-- DATASET CONTENT --
####

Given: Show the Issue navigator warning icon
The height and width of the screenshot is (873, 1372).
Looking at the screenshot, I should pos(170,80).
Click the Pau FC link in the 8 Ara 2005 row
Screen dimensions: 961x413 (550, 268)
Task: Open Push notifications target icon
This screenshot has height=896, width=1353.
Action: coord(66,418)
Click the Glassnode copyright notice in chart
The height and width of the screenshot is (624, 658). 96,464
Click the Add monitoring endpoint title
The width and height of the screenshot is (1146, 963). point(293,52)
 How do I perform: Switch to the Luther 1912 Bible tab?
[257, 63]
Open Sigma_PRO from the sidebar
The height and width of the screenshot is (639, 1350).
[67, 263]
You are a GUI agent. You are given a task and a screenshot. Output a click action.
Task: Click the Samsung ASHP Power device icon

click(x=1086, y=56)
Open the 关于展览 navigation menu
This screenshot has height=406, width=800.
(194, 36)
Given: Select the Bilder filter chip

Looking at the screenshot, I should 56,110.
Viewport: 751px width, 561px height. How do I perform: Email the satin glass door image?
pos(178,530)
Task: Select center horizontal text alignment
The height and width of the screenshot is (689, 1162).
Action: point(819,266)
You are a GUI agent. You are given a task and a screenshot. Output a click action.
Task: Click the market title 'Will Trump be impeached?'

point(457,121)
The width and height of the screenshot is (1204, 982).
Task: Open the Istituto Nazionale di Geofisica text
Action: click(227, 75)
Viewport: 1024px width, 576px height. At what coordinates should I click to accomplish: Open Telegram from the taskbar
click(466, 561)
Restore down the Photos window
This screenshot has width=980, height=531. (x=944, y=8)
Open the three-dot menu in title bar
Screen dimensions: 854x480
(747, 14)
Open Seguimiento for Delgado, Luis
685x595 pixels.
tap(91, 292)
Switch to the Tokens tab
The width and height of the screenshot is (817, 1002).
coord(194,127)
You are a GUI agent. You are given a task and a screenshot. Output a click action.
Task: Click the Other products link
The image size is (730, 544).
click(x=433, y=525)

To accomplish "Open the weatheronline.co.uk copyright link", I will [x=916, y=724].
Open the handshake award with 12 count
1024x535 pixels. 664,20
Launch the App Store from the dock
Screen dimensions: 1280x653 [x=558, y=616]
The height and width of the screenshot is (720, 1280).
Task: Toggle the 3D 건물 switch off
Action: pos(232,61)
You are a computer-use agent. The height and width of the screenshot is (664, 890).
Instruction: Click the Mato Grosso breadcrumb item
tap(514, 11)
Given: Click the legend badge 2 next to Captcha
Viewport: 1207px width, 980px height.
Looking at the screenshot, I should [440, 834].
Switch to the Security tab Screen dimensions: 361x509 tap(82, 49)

####

-- AIM OF THE EXERCISE --
Give every record again, exactly as it appears.

-- ANSWER TO THIS TASK --
Given: Show the Issue navigator warning icon
The height and width of the screenshot is (873, 1372).
Looking at the screenshot, I should pos(170,80).
Click the Pau FC link in the 8 Ara 2005 row
Screen dimensions: 961x413 (550, 268)
Task: Open Push notifications target icon
This screenshot has height=896, width=1353.
Action: coord(66,418)
Click the Glassnode copyright notice in chart
The height and width of the screenshot is (624, 658). 96,464
Click the Add monitoring endpoint title
The width and height of the screenshot is (1146, 963). point(293,52)
 How do I perform: Switch to the Luther 1912 Bible tab?
[257, 63]
Open Sigma_PRO from the sidebar
The height and width of the screenshot is (639, 1350).
[67, 263]
You are a GUI agent. You are given a task and a screenshot. Output a click action.
Task: Click the Samsung ASHP Power device icon

click(x=1086, y=56)
Open the 关于展览 navigation menu
This screenshot has height=406, width=800.
(194, 36)
Given: Select the Bilder filter chip

Looking at the screenshot, I should 56,110.
Viewport: 751px width, 561px height. How do I perform: Email the satin glass door image?
pos(178,530)
Task: Select center horizontal text alignment
The height and width of the screenshot is (689, 1162).
Action: point(819,266)
You are a GUI agent. You are given a task and a screenshot. Output a click action.
Task: Click the market title 'Will Trump be impeached?'

point(457,121)
The width and height of the screenshot is (1204, 982).
Task: Open the Istituto Nazionale di Geofisica text
Action: click(227, 75)
Viewport: 1024px width, 576px height. At what coordinates should I click to accomplish: Open Telegram from the taskbar
click(466, 561)
Restore down the Photos window
This screenshot has width=980, height=531. (x=944, y=8)
Open the three-dot menu in title bar
Screen dimensions: 854x480
(747, 14)
Open Seguimiento for Delgado, Luis
685x595 pixels.
tap(91, 292)
Switch to the Tokens tab
The width and height of the screenshot is (817, 1002).
coord(194,127)
You are a GUI agent. You are given a task and a screenshot. Output a click action.
Task: Click the Other products link
The image size is (730, 544).
click(x=433, y=525)

To accomplish "Open the weatheronline.co.uk copyright link", I will [x=916, y=724].
Open the handshake award with 12 count
1024x535 pixels. 664,20
Launch the App Store from the dock
Screen dimensions: 1280x653 [x=558, y=616]
The height and width of the screenshot is (720, 1280).
Task: Toggle the 3D 건물 switch off
Action: pos(232,61)
You are a computer-use agent. The height and width of the screenshot is (664, 890).
Instruction: Click the Mato Grosso breadcrumb item
tap(514, 11)
Given: Click the legend badge 2 next to Captcha
Viewport: 1207px width, 980px height.
Looking at the screenshot, I should [440, 834].
Switch to the Security tab Screen dimensions: 361x509 tap(82, 49)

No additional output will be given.